How long a charity trustee should serve before needing to be reappointed will be in your governing document.  I varies but is usually 3 years and there may be restrictions on how many times he or she may be reappointed.  The Charity Governance Code recommends a maximum period of 9 years but there is no regulatory requirement to comply with that.


Generally, there are only 2 roles specified in a charity governing document.  The trustees, or directors if a company, and the chair of trustees.   Having  a treasurer, secretary or  a committee is usually optional, unless a role is specified in your governing document, in which case you must comply.

Charity Chair of Trustees Role Description

The chair of trustees shares the same governance responsibilities as other trustees.   The specific role of the chair will depend on the size and activities of the charity and will vary over time as the charity's needs change.  However, the role of a charity chair could reasonably be defined as ensuring that the board is effective in setting and implementing the charity’s culture, direction and strategy by leading the board and focusing it on strategic matters, oversight of the charity’s activities and maintaining high standards of governance.

Charity Chair of Trustees Responsibilities

The responsibilities of the chair of trustees will depend on the charity and its particular circumstances but here are some key ones you may wish to think about.

  • Ensure that the trustee body functions effectively, meetings are led inclusively, and the board carries out its duties.
  • Lead the board in governing itself well, setting the strategic direction of the charity, creating a positive culture within the charity and holding the CEO and staff properly accountable.
  • Monitoring the agreed actions from board meetings to ensure that decisions are implemented properly and in a timely manner.
  • Ensure that the trustee board annually reviews its structure, effectiveness, delegations and key policies, and implements agreed changes as necessary.
  • Build a strong, positive and respectful relationship with the CEO and engage staff, beneficiaries and other stakeholders.
  • Act as an ambassador for the charity, representing its interests and values to external stakeholders.

The Role Of A Charity Treasurer

A charity treasurer will advise trustees on their financial responsibilities, may chair the finance/audit committee and liaise with professional advisors, such as auditors.  In small charities, the role will be much more hands on, perhaps including routine finance duties, such as budgeting and preparation of reports.

The Role Of A Charity Secretary

A secretary is a charity trustee who supports the board, often by taking on the administration and compliance, preparing for board meetings, taking meeting minutes and coordinating/organising other meetings.  Where a charity is a company, the secretary has additional duties under company law
and common law in his or her capacity as a company secretary, for example preparing
and filing annual returns.

▶ _Exercise goal_: Copy out, word for word, the stretch of the passage on charity trustee roles from "A secretary is" through "filing annual returns.".

▶ _Raw records_:
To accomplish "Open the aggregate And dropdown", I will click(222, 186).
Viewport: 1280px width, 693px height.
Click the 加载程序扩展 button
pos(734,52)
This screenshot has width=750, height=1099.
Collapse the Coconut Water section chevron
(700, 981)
--
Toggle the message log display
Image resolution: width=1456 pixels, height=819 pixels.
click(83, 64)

▶ _Complete answer_:
A secretary is a charity trustee who supports the board, often by taking on the administration and compliance, preparing for board meetings, taking meeting minutes and coordinating/organising other meetings.  Where a charity is a company, the secretary has additional duties under company law
and common law in his or her capacity as a company secretary, for example preparing
and filing annual returns.